*Assignment*: Look through the data below and say how many of its lines contain "computer", adding nothing else.

───── Provided entries ─────

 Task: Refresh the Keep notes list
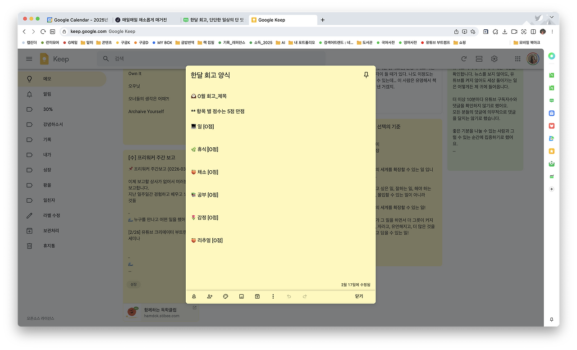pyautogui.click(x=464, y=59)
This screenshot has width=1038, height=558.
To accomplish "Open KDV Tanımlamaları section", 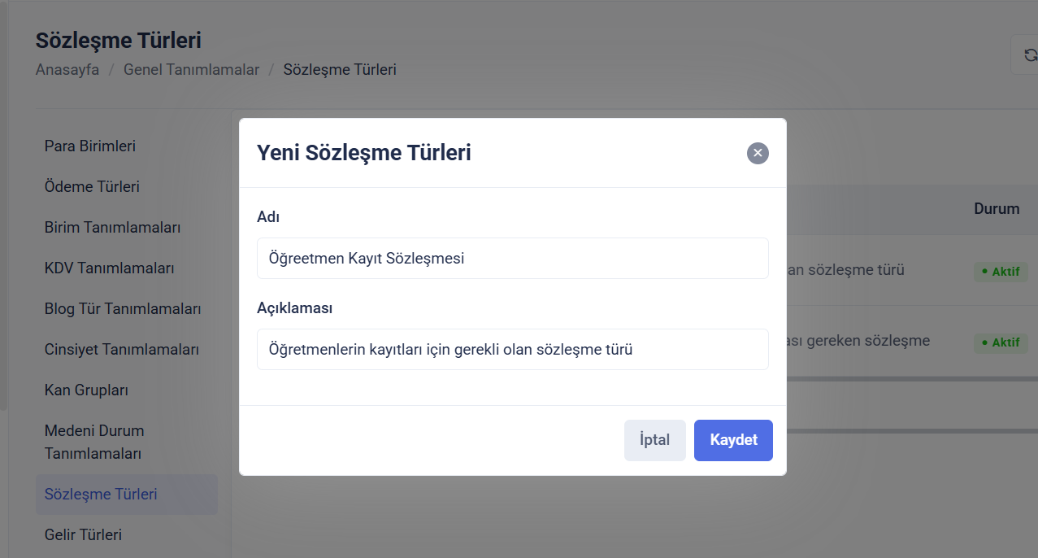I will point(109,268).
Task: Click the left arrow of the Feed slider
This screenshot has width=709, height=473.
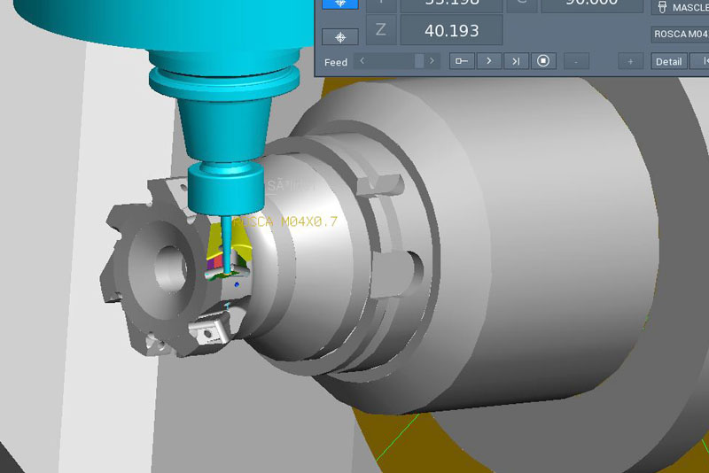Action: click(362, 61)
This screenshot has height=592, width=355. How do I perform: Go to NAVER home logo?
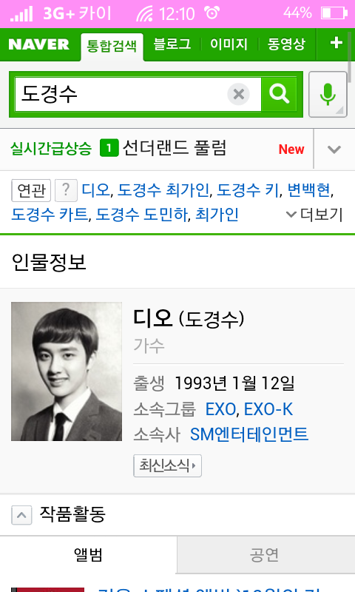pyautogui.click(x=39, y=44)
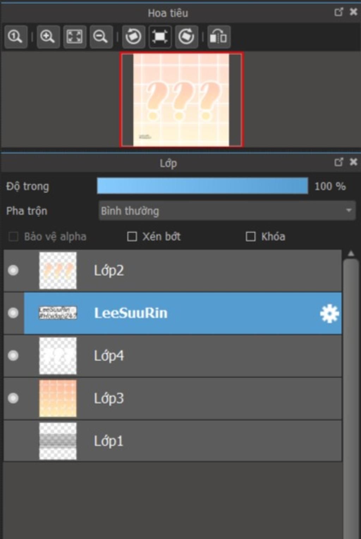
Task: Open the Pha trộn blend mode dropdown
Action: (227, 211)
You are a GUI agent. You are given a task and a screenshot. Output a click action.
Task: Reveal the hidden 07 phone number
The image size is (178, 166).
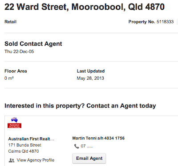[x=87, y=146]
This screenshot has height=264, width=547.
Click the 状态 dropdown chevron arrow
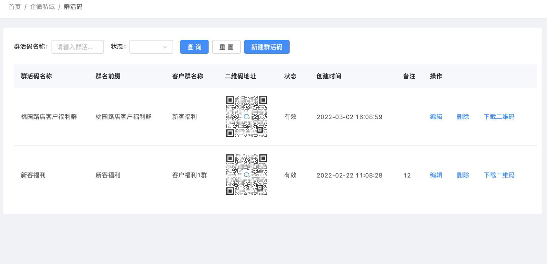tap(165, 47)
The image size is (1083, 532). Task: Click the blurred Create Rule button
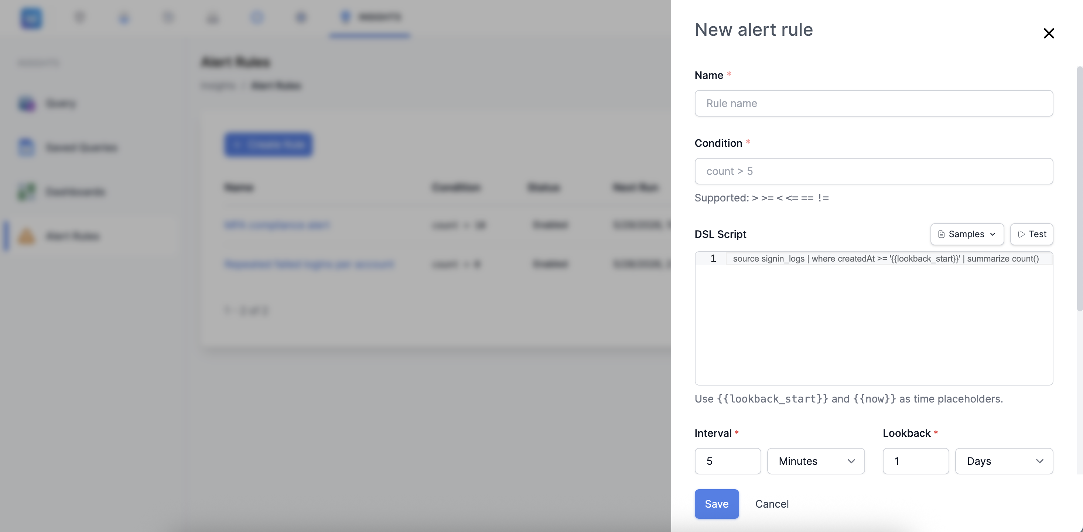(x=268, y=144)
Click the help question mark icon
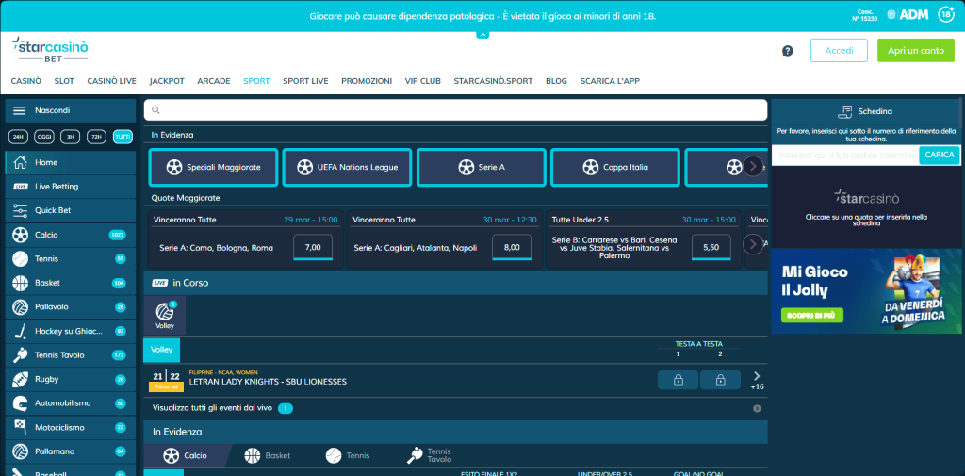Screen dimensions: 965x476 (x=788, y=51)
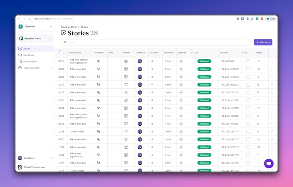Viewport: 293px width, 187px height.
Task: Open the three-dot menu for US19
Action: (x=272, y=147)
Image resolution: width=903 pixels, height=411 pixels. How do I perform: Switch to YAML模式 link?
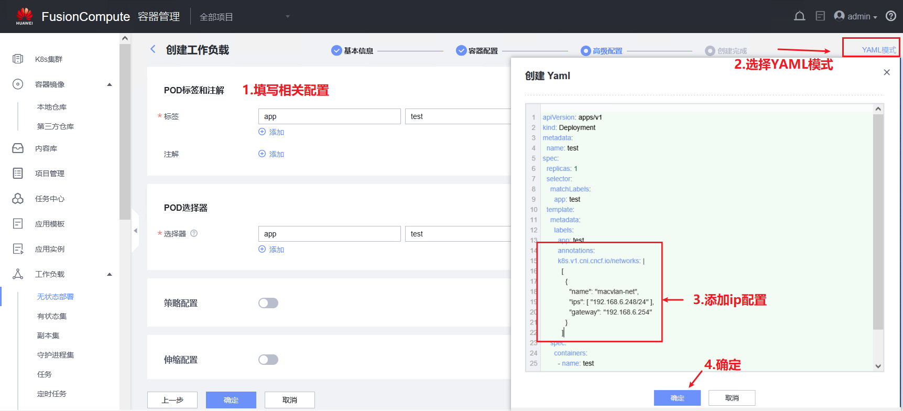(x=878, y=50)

─────
───── Provided entries ─────

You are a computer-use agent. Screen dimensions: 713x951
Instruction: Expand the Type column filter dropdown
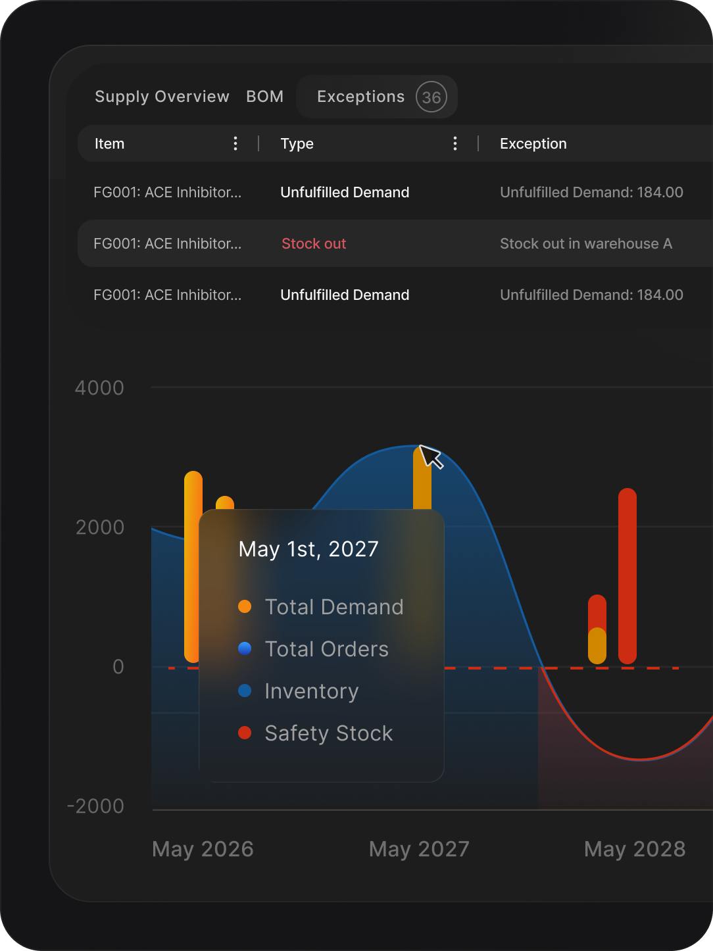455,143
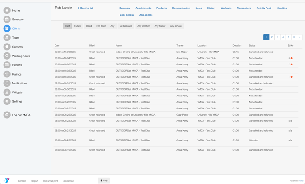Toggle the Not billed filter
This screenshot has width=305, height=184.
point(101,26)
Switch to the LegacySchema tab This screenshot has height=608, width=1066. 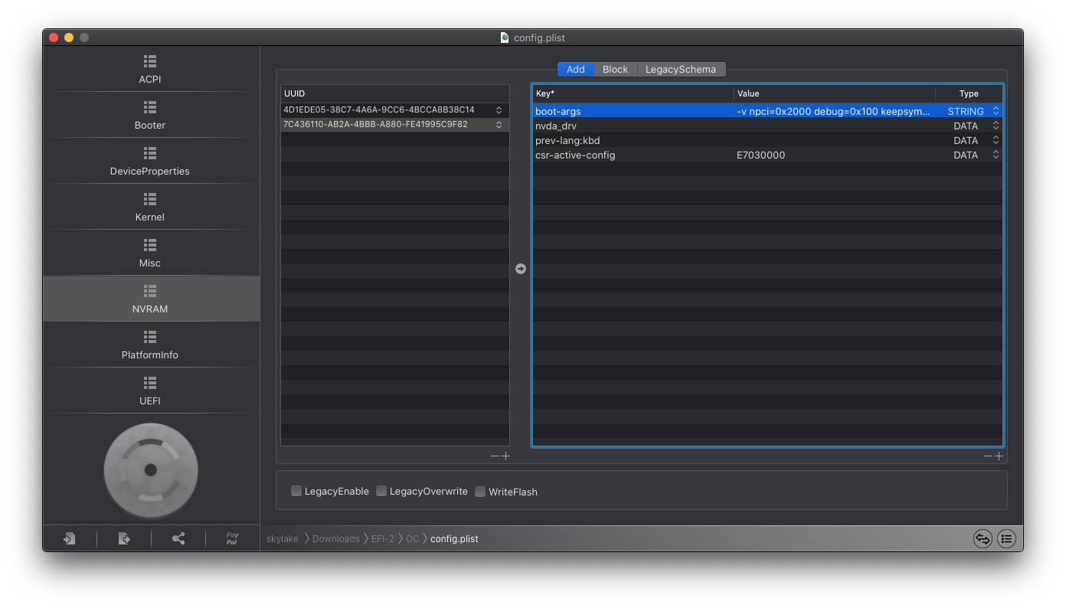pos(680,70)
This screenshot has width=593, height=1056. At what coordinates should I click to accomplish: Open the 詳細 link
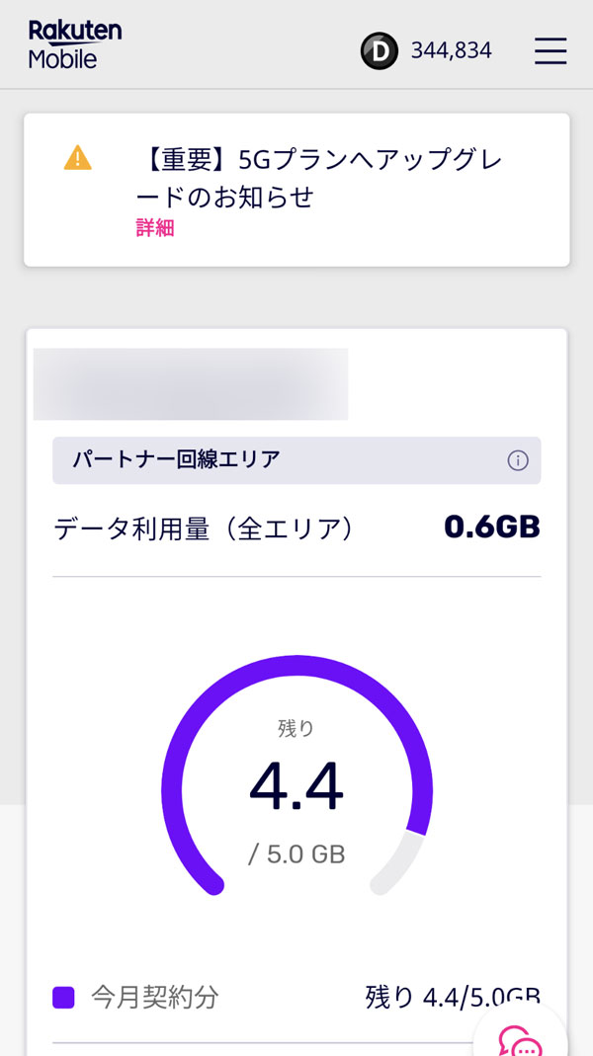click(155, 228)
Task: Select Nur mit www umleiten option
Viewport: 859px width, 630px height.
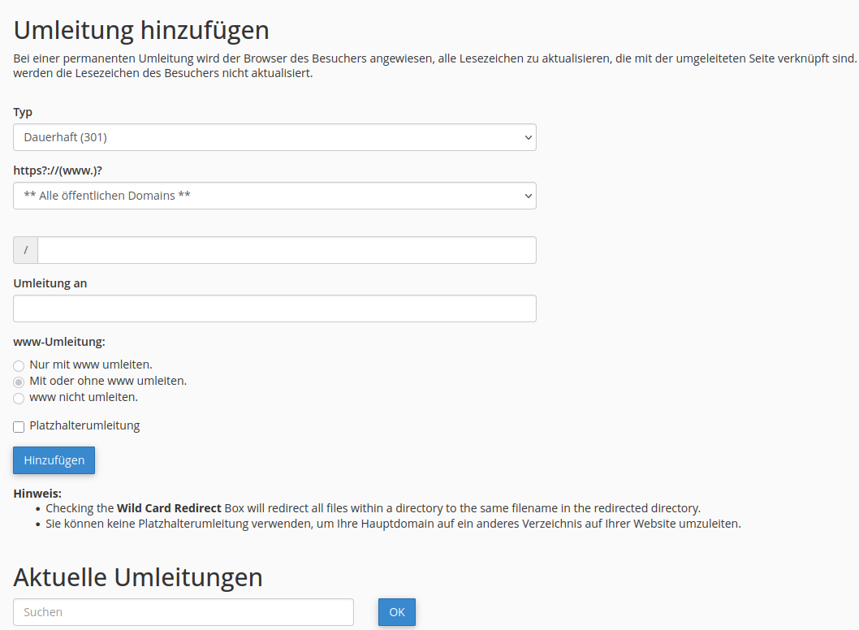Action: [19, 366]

─────
───── Provided entries ─────

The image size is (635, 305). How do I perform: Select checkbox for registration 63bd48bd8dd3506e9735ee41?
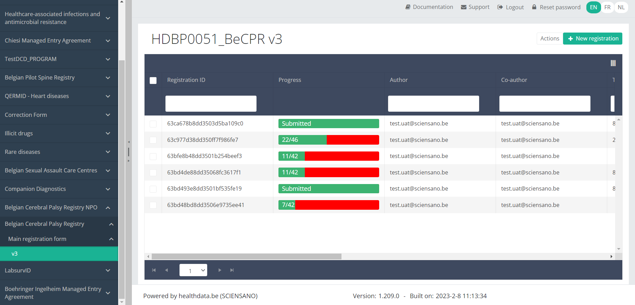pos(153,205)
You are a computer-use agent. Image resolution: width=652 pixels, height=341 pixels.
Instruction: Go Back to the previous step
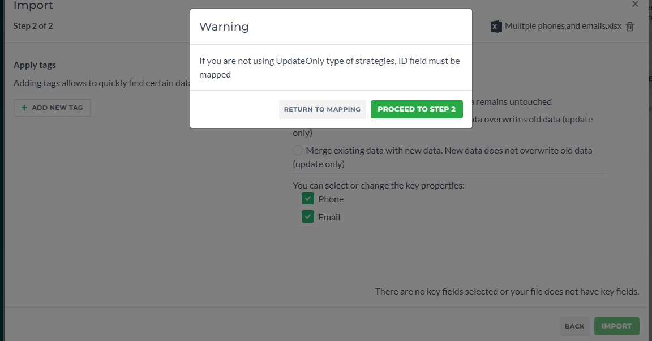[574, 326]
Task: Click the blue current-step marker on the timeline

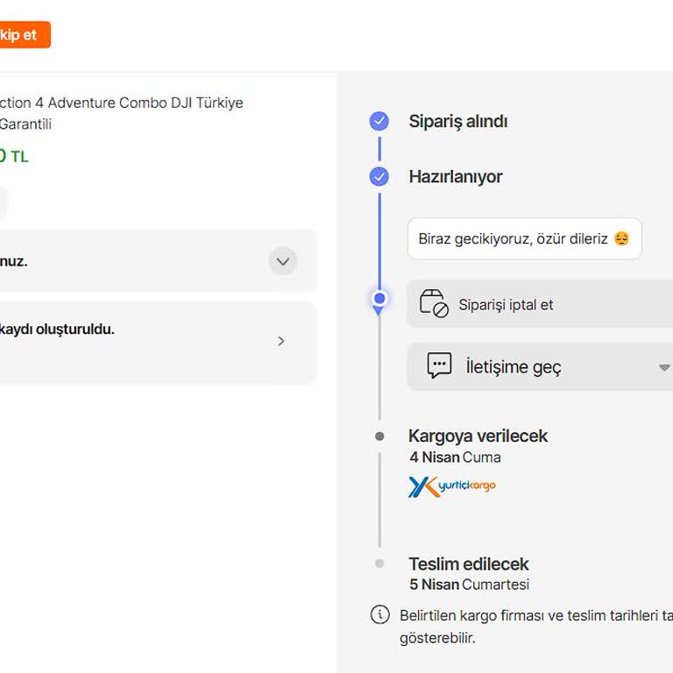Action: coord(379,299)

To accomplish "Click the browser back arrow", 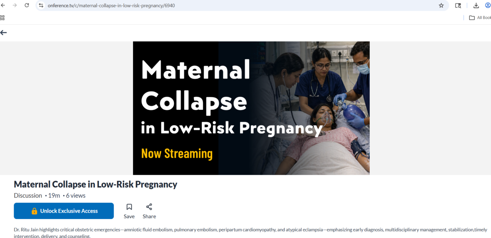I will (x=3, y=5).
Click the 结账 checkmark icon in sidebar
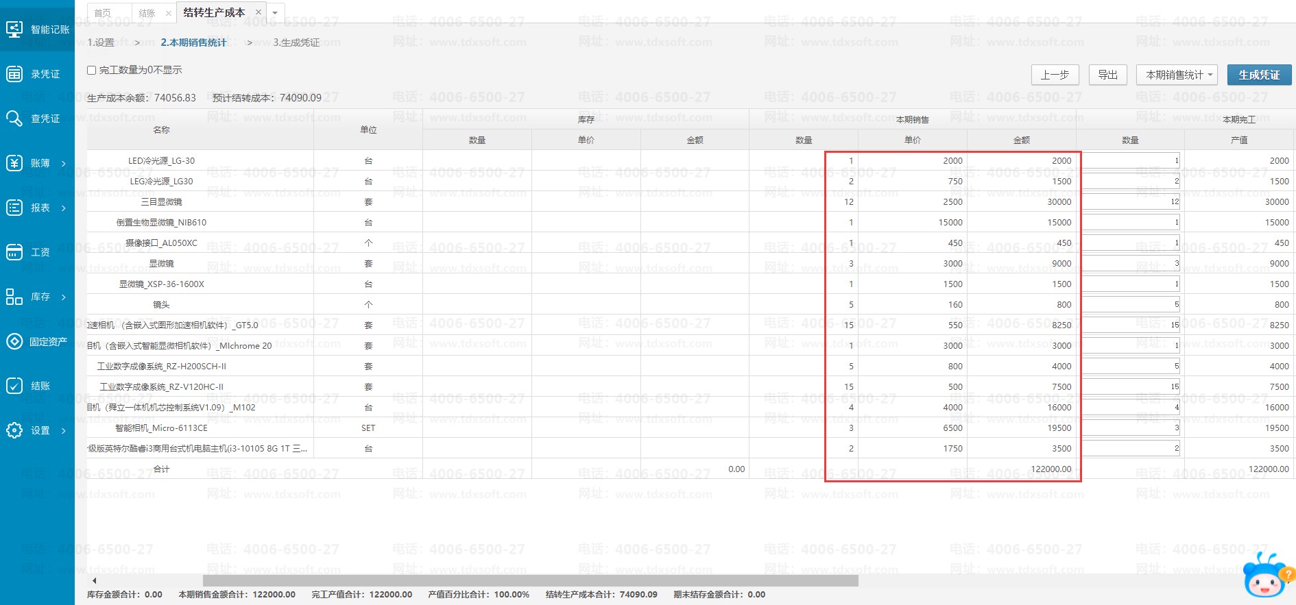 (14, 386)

─────

*Task output*: 2